#### SET EXERCISE
Can you copy out the listing word for word, from the line containing "You are a computer-use" through the line containing "click(794, 120)", leaving out the pictures?
··· PROVIDED ENTRIES
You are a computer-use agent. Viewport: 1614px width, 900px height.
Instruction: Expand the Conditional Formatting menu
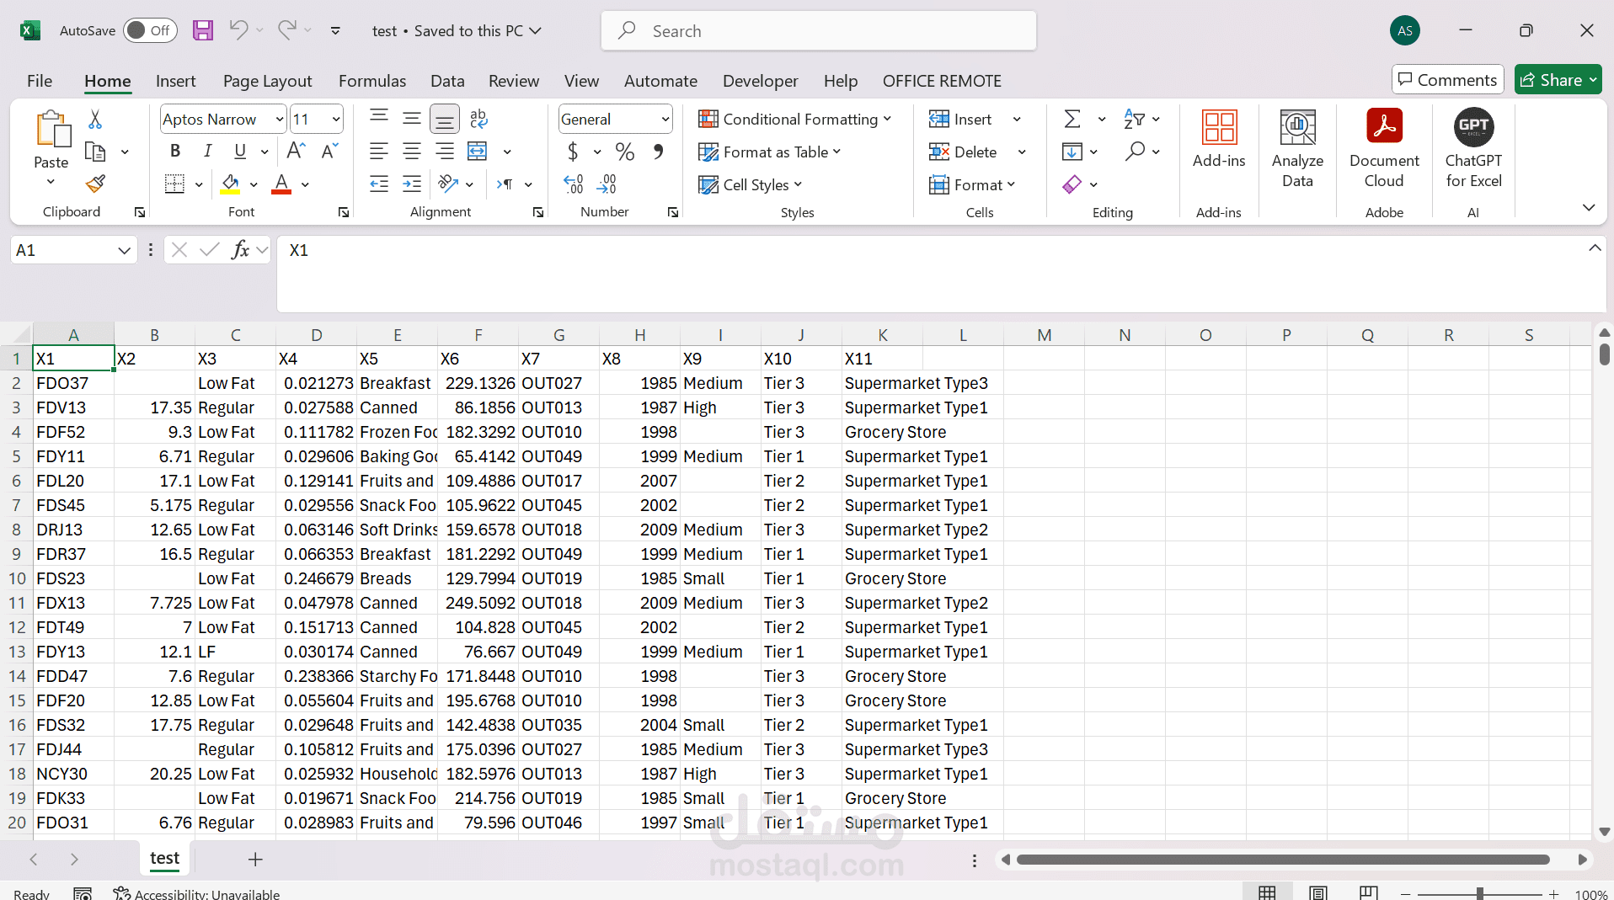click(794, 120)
······
··· PROVIDED ENTRIES
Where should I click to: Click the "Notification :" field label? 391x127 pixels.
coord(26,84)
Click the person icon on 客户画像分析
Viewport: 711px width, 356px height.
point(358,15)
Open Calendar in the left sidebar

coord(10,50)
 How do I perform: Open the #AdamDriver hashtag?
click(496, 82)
······
··· PROVIDED ENTRIES
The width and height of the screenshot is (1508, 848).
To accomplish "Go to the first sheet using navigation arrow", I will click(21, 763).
······
#### RESULT
You are a computer-use agent. Viewport: 1614px width, 900px height.
Instruction: Expand the Conditional Formatting menu
click(794, 120)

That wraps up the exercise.